DIRECTIONS FOR THIS TASK: Below is a listing; return it in full, exactly as it appears.

RECORDS FOR THE TASK:
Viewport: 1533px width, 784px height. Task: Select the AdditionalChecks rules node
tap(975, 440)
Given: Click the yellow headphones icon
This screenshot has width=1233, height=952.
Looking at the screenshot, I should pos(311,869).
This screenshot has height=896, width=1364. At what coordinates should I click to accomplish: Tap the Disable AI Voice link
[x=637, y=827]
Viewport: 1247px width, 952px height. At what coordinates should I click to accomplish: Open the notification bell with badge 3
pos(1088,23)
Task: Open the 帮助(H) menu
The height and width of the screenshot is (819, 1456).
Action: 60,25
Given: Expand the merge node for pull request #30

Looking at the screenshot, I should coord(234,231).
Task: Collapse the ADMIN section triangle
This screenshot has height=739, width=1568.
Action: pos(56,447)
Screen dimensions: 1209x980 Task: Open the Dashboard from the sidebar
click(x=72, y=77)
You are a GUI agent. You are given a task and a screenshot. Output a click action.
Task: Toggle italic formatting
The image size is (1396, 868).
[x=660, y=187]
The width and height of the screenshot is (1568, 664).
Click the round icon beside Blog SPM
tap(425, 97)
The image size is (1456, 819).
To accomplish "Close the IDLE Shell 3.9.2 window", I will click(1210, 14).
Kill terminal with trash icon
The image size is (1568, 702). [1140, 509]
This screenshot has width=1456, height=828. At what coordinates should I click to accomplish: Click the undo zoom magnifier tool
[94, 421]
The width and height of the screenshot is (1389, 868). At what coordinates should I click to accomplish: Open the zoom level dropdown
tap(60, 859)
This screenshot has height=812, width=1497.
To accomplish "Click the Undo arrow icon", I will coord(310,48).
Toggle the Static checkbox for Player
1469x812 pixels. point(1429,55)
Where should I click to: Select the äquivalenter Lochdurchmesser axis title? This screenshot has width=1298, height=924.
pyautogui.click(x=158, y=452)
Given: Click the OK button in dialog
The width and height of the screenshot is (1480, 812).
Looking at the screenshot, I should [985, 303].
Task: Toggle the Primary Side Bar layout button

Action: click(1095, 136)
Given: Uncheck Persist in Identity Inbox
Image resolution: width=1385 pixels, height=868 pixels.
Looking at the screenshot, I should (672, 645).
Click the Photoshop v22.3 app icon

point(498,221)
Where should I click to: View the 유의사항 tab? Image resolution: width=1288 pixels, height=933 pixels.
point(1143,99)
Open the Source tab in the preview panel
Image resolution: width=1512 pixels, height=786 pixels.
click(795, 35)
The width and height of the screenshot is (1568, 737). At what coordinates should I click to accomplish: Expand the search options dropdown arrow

EXERCISE RESULT:
Viewport: 1533px width, 784px height. Task: Select the AdditionalChecks rules node
tap(975, 440)
Given: Click the yellow headphones icon
This screenshot has width=1233, height=952.
Looking at the screenshot, I should pos(311,869).
This screenshot has height=896, width=1364. At what coordinates should I click to accomplish: Tap the Disable AI Voice link
[x=637, y=827]
Viewport: 1247px width, 952px height. At what coordinates should I click to accomplish: Open the notification bell with badge 3
pos(1088,23)
Task: Open the 帮助(H) menu
The height and width of the screenshot is (819, 1456).
Action: 60,25
Given: Expand the merge node for pull request #30

Looking at the screenshot, I should coord(234,231).
Task: Collapse the ADMIN section triangle
This screenshot has height=739, width=1568.
Action: pos(56,447)
Screen dimensions: 1209x980 Task: Open the Dashboard from the sidebar
click(x=72, y=77)
You are a GUI agent. You are given a task and a screenshot. Output a click action.
Task: Toggle italic formatting
The image size is (1396, 868).
[x=660, y=187]
The width and height of the screenshot is (1568, 664).
Click the round icon beside Blog SPM
tap(425, 97)
The image size is (1456, 819).
To accomplish "Close the IDLE Shell 3.9.2 window", I will click(1210, 14).
Kill terminal with trash icon
The image size is (1568, 702). [1140, 509]
This screenshot has width=1456, height=828. At what coordinates should I click to accomplish: Click the undo zoom magnifier tool
[94, 421]
The width and height of the screenshot is (1389, 868). At what coordinates should I click to accomplish: Open the zoom level dropdown
tap(60, 859)
This screenshot has height=812, width=1497.
To accomplish "Click the Undo arrow icon", I will coord(310,48).
Toggle the Static checkbox for Player
1469x812 pixels. point(1429,55)
Where should I click to: Select the äquivalenter Lochdurchmesser axis title? This screenshot has width=1298, height=924.
pyautogui.click(x=158, y=452)
Given: Click the OK button in dialog
The width and height of the screenshot is (1480, 812).
Looking at the screenshot, I should [985, 303].
Task: Toggle the Primary Side Bar layout button

Action: click(1095, 136)
Given: Uncheck Persist in Identity Inbox
Image resolution: width=1385 pixels, height=868 pixels.
Looking at the screenshot, I should (672, 645).
Click the Photoshop v22.3 app icon

point(498,221)
Where should I click to: View the 유의사항 tab? Image resolution: width=1288 pixels, height=933 pixels.
point(1143,99)
Open the Source tab in the preview panel
Image resolution: width=1512 pixels, height=786 pixels.
click(795, 35)
The width and height of the screenshot is (1568, 737). At what coordinates should I click to accomplish: Expand the search options dropdown arrow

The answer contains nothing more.